Goal:
Convert every line of the entries below into a Markdown table with the columns Row and Text, where Row numbers each line and blank lines are omitted. Leave the pictures out of the table.

Exercise inputs:
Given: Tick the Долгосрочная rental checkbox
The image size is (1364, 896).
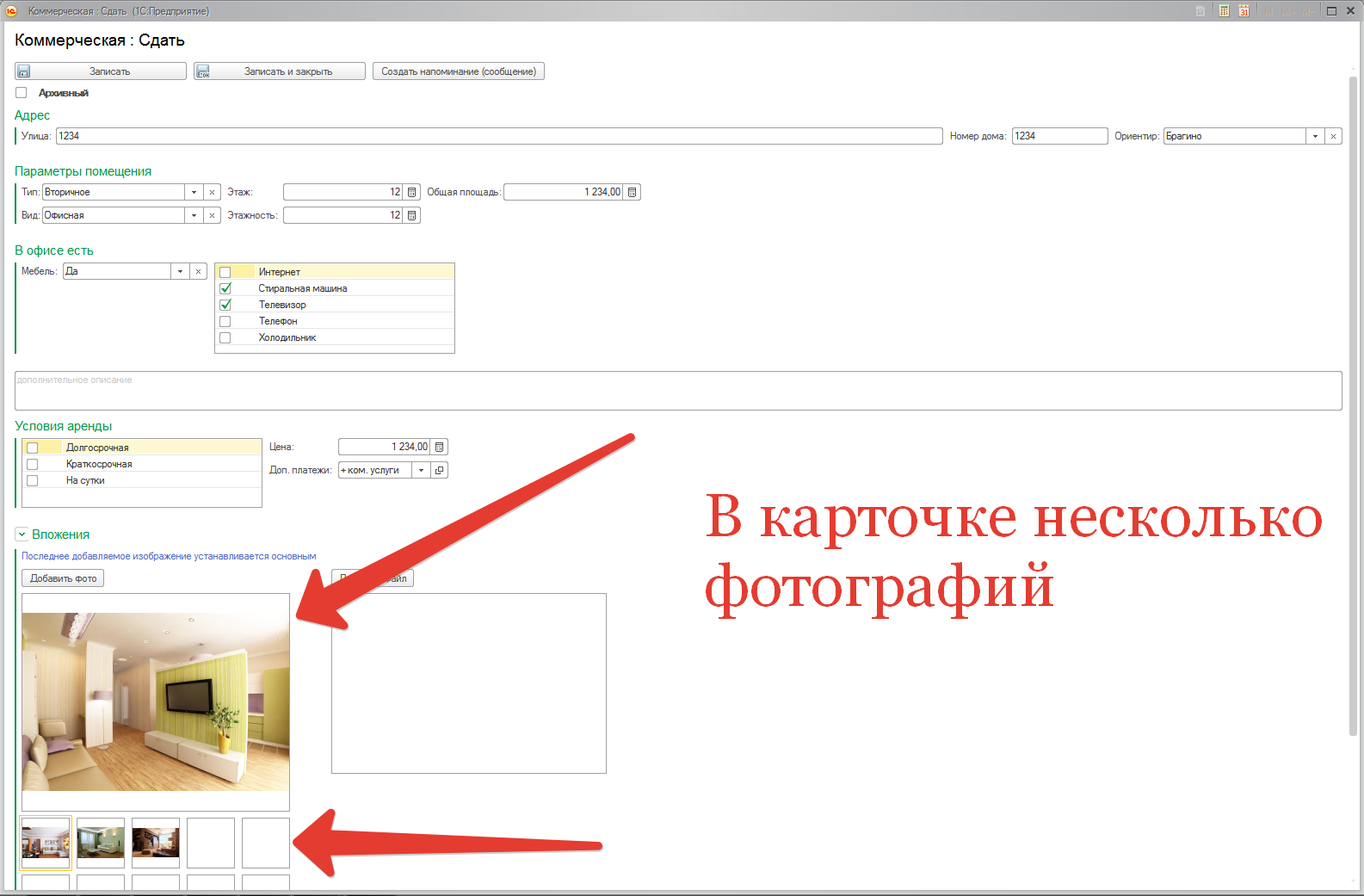Looking at the screenshot, I should 33,448.
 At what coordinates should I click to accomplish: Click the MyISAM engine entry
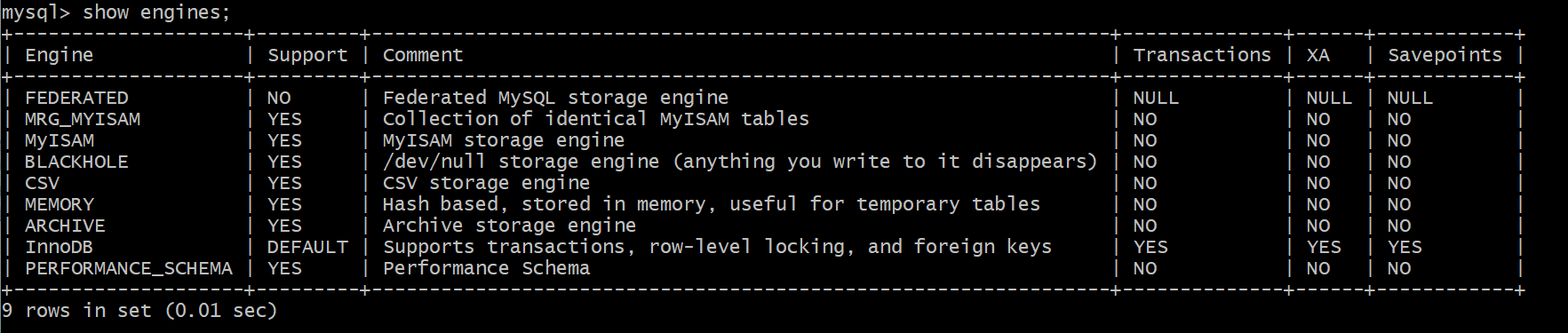60,140
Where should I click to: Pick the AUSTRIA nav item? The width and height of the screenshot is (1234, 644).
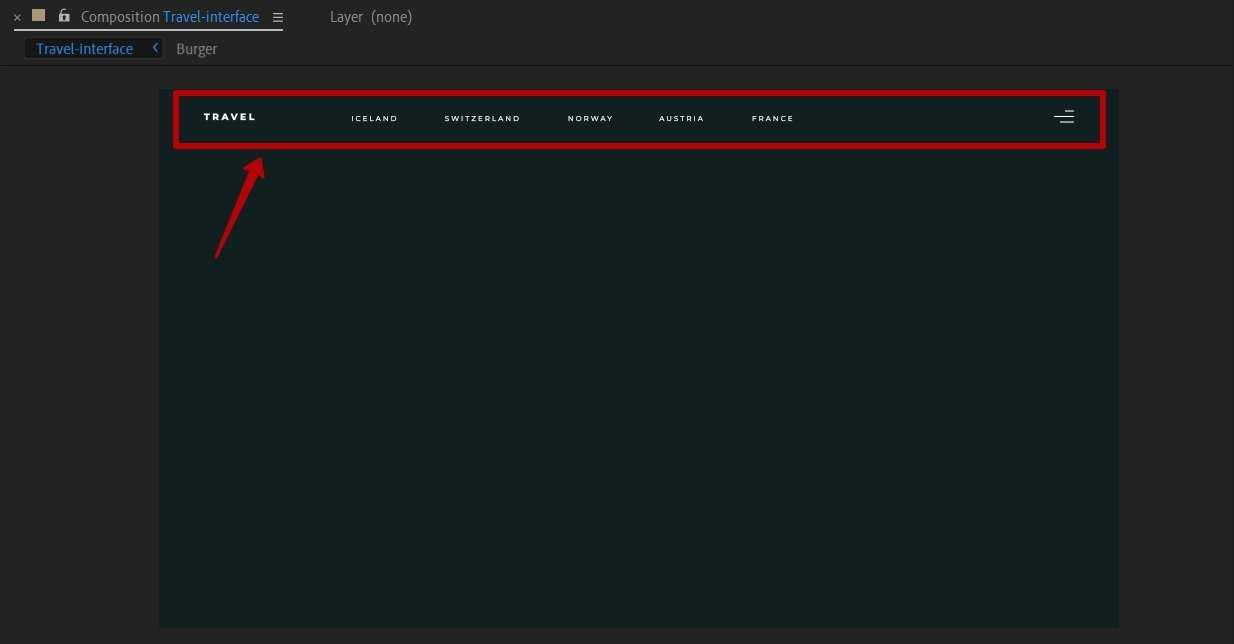681,118
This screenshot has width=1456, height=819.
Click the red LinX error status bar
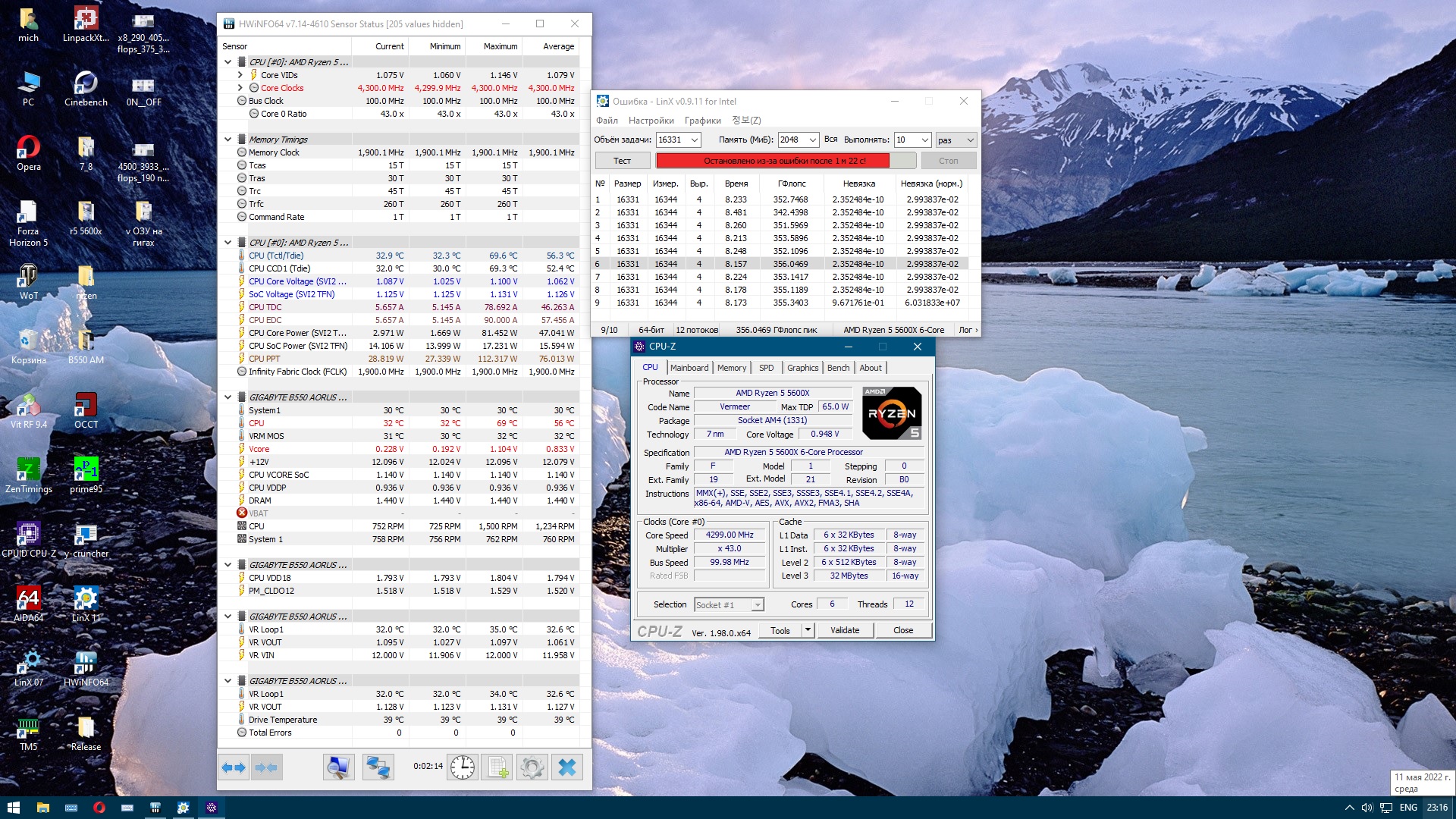click(x=772, y=161)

Response to the exercise:
| Row | Text |
|---|---|
| 1 | Given: Tick the Долгосрочная rental checkbox |
| 2 | The image size is (1364, 896). |
| 3 | Looking at the screenshot, I should 33,448. |
| 4 |  At what coordinates should I click to accomplish: Click the MyISAM engine entry |
| 5 | 60,140 |
| 6 | Where should I click to: Pick the AUSTRIA nav item? The width and height of the screenshot is (1234, 644). |
| 7 | 681,118 |
| 8 | This screenshot has width=1456, height=819. |
| 9 | Click the red LinX error status bar |
| 10 | click(x=772, y=161) |